LA CORTE SUPREMA DI CASSAZIONE
SEZIONE SESTA CIVILE
SOTTOSEZIONE 1
Composta dagli Ill.mi Sigg.ri Magistrati:
Dott. GENOVESE Francesco Antonio – Presidente –
Dott. SCALDAFERRI Andrea – Consigliere –
Dott. SAMBITO Maria Giovanna C. – Consigliere –
Dott. DI MARZIO Mauro – Consigliere –
Dott. NAZZICONE Loredana – rel. Consigliere –
ha pronunciato la seguente:
ORDINANZA INTERLOCUTORIA
sul ricorso 24708-2018 proposto da:
CO.AN., elettivamente domiciliata in ROMA, VIA DEI REMI 26, presso lo studio dell’avvocato CLAUDIO TRIOLA, rappresentato e difeso, dall’avvocato FRANCESCO COZZOLINO;
– ricorrente –
contro
C.F., C.C., elettivamente domiciliati in ROMA, PIAZZA CAVOUR presso la CANCELLERIA della CORTE di CASSAZIONE, rappresentati e difesi dall’avvocato FLORA AVALLONE;
– controricorrenti e ricorrenti incidentali –
e contro
G.C., in qualità di tutore dei minori C.M., C.S., C.E., e B.T., B. O B.D. O D., PUBBLICO MINISTERO PRESSO LA PROCURA GENERALE DI NAPOLI;
– intimati –
avverso la sentenza n. 151/2018 della CORTE D’APPELLO di NAPOLI, depositata il 09/07/2018;
udita la relazione della causa svolta nella Camera di consiglio non partecipata dell’11/12/2018 dal Consigliere Relatore Dott. LOREDANA NAZZICONE.
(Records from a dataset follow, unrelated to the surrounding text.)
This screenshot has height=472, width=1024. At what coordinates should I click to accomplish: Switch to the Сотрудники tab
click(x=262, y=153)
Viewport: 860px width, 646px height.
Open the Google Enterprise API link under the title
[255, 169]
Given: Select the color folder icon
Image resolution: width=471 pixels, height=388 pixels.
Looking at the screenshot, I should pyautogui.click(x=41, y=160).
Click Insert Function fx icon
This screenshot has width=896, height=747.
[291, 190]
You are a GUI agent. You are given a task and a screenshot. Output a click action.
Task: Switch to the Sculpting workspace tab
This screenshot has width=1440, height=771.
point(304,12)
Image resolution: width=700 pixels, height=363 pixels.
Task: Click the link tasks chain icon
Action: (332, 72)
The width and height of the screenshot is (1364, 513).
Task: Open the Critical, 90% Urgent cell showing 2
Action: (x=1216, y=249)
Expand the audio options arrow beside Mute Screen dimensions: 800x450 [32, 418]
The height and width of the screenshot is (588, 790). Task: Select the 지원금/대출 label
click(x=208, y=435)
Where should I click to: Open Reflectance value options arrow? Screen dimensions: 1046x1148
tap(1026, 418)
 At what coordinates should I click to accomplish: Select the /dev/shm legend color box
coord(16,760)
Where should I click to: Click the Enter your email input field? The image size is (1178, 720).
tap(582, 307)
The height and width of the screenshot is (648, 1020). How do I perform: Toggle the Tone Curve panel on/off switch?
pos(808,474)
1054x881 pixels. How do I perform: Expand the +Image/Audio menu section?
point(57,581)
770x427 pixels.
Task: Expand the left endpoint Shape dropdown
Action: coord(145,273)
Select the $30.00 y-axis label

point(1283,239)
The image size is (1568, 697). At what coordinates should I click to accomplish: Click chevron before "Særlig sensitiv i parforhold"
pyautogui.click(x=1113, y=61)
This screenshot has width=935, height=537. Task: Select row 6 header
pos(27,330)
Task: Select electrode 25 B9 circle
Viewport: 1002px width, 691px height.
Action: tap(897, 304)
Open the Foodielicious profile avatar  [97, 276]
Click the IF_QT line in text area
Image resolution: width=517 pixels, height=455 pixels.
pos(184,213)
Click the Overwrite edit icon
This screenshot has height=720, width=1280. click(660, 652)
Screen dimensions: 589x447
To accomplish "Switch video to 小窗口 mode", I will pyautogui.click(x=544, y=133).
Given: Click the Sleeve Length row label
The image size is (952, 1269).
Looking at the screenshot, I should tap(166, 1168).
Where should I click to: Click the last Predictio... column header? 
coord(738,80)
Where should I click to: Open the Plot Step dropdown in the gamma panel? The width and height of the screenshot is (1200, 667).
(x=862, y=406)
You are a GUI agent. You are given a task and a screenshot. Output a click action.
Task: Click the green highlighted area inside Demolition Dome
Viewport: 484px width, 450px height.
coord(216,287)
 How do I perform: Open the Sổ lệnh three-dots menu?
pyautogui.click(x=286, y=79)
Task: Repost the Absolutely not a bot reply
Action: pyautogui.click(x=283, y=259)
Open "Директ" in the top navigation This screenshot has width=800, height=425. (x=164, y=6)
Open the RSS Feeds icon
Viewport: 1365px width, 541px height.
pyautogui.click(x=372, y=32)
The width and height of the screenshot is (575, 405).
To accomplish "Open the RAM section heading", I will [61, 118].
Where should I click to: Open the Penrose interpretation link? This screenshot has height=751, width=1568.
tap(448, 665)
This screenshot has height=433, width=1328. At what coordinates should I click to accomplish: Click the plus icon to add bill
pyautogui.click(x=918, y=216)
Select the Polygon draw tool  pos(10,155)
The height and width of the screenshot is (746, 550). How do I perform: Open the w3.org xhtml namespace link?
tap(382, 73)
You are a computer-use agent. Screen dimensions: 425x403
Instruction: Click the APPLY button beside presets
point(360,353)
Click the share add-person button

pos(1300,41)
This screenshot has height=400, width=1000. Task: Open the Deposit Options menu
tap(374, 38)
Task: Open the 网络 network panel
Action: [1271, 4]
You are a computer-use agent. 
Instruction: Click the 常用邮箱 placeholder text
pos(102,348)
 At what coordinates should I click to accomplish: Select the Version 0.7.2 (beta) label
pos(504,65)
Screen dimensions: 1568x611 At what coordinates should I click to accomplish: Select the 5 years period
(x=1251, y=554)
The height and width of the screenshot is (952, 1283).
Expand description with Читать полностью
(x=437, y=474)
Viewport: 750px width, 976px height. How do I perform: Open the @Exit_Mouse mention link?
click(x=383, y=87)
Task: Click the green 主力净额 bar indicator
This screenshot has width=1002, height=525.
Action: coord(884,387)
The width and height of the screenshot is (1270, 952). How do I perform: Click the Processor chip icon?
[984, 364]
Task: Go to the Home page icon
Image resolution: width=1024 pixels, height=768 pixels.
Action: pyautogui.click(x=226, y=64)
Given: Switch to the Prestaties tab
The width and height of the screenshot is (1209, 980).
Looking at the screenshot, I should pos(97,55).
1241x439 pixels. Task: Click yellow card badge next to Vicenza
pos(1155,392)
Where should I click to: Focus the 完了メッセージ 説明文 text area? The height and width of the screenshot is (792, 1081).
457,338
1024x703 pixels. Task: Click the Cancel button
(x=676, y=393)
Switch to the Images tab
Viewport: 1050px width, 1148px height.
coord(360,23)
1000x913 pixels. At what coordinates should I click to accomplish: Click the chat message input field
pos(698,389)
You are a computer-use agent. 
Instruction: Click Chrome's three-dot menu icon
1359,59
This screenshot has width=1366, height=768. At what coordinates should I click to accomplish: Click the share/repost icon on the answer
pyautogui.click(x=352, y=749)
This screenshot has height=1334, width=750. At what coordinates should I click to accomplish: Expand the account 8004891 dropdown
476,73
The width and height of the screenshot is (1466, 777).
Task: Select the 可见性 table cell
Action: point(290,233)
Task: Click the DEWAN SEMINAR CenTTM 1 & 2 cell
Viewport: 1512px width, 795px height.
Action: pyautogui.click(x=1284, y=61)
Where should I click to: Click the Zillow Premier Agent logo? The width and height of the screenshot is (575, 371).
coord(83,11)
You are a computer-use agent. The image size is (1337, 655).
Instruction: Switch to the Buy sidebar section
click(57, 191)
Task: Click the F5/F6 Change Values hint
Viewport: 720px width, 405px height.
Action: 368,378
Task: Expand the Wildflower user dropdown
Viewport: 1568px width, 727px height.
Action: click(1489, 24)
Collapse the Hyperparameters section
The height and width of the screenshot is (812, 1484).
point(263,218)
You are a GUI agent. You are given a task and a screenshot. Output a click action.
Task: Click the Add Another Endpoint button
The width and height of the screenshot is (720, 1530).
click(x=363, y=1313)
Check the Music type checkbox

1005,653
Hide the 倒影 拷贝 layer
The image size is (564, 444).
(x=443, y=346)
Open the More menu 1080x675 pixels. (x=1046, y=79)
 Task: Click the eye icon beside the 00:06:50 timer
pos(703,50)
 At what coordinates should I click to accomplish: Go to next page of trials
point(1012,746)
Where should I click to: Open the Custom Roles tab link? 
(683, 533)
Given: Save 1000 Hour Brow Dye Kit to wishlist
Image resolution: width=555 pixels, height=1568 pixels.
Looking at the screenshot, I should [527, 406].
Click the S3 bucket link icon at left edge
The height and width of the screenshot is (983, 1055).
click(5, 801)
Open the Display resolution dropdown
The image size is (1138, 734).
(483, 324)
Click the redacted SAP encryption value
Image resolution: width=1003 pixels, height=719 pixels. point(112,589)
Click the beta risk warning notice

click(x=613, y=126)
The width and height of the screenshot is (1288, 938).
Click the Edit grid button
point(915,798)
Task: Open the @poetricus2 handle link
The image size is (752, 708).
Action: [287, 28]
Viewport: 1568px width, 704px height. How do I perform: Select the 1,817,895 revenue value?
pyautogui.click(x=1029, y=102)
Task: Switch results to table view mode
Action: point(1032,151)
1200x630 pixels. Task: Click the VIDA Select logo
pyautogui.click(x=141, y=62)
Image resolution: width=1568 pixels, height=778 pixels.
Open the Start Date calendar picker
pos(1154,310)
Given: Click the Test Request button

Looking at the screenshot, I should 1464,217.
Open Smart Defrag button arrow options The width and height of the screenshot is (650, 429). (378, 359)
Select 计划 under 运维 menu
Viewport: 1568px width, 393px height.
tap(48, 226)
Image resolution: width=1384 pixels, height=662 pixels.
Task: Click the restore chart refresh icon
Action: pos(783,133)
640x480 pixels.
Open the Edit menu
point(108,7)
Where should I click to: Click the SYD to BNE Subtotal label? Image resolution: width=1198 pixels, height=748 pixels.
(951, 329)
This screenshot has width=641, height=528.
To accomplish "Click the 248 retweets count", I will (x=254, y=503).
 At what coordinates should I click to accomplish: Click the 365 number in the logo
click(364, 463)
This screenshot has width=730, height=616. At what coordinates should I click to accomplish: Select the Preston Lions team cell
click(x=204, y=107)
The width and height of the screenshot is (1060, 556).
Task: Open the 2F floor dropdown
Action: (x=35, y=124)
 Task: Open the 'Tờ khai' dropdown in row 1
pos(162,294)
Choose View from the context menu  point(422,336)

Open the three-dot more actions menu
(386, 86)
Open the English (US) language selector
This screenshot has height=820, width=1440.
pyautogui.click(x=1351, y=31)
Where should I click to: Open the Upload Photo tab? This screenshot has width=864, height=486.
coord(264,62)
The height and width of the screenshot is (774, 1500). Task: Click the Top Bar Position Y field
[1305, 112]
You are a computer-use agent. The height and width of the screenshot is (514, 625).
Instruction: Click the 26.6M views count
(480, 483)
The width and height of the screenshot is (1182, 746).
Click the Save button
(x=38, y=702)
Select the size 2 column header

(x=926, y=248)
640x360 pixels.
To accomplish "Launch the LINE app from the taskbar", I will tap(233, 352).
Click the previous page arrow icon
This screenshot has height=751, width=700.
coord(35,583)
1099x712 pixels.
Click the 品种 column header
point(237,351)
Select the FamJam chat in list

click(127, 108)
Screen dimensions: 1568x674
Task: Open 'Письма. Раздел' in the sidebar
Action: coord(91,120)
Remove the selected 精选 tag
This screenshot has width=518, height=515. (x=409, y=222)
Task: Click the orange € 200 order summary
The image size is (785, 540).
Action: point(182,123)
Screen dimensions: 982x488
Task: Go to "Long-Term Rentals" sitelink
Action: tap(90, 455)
RILEVATO IN FATIO La Corte d’appello di Napoli, sezione per i minorenni, con sentenza del 9 luglio 2018 ha respinto l’appello proposto avverso la sentenza del Tribunale per i minorenni della stessa città del 14 dicembre 2017, la quale ha dichiarato lo stato di adottabilità dei minori de quo.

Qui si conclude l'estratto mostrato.